Il y a des zones plus sombres : Pas ce regard là évoque les ruptures graves où tout redevient possible sur le pas d’une porte…Le vrai malheur cache sous un tempo élégant une ode aux amours perdues. …Et solitaire et solitude oppose deux mots ou deux personnages qui ne se ressemblent qu’en apparence. Puis accompagné de son seul piano, Martin détourne l’éternel « je t’aime », et l’inverse pour qu’il devienne Je me tais. Enfin, A l’Ouest est un sublime épilogue où le point cardinal est à la fois la métaphore d’un ailleurs et le symbole d’un soleil couchant qui clôt l’album avec une belle douceur pleine d’espérances.

Au fil de ces douze chansons, Martin Rappeneau est le metteur en scène et en sons de ses refrains imagés. Il veut que l’intime et le populaire s’y rejoignent, et il peaufine sa science d’artisan sonore et ce sens de la perfection qu’il porte haut et fort, à tel point que le mixage de l’album a commencé à New York, avec Michael Brauer aux manettes, le mixeur de Coldplay, KT Tunstall et James Morrison.
Aux antipodes du son compressé, Martin a d’ailleurs bien du mal à imaginer que son album puisse un jour s’écouter sur un téléphone portable !

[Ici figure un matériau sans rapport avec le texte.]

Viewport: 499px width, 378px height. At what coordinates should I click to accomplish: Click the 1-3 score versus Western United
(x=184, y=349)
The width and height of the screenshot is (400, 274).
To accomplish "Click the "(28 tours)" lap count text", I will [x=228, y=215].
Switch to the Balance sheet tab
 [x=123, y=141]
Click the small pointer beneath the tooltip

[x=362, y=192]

« Connaître Martin c’est l’aimer », dit l’une de ses proches qui a bien compris que son public est avant tout féminin...
Trentenaire de son temps, il revendique sa fidélité à l’art de la variété et sa fascination pour la grande époque du rock et de la pop des années soixante-dix. Ses ardeurs autobiographiques viennent alimenter un monde onirique où la musique habille les mots, les complète, les renforce. On pense alors fugitivement à quelques grands orfèvres dont l’influence n’est pas si loin : Paul Simon, James Taylor, Jackson Browne…

Lorsqu’on demande à Martin quel est le « style Rappeneau », il répond sans hésiter : « être toujours solaire malgré les peines » ; puis il ajoute : « suivre son rythme, son harmonie, les battements de son cœur ». Une belle profession de foi d’un chanteur – philosophe qui avoue porter une carapace dans la vie mais s’ouvrir dans ses chansons, et plus encore lorsqu’il est sur scène. Car Martin est un show man capable de mettre un Casino de Paris debout dès les premières notes et qui depuis ses débuts a toujours su repérer et faire venir sur scène les talents à venir (Camille, Rose ou Emily Loizeau). Cette attitude éclectique va se poursuivre : pour ses concerts du début 2009, on annonce déjà la participation d’un quatuor à cordes.

Dans la tradition des grands mélodistes français que sont un Julien Clerc ou un Laurent Voulzy, Martin Rappeneau est un aristocrate moderne de la chanson. Avec talent et intégrité, il poursuit son combat poétique et musical, continue d’être indépendant et de n’appartenir à aucune école. Séducteur né, il met ses mélodies soyeuses et ses mots choisis au service d’une chanson élégante et racée qui n’a pas fini de nous faire frissonner. Pascal Bussy.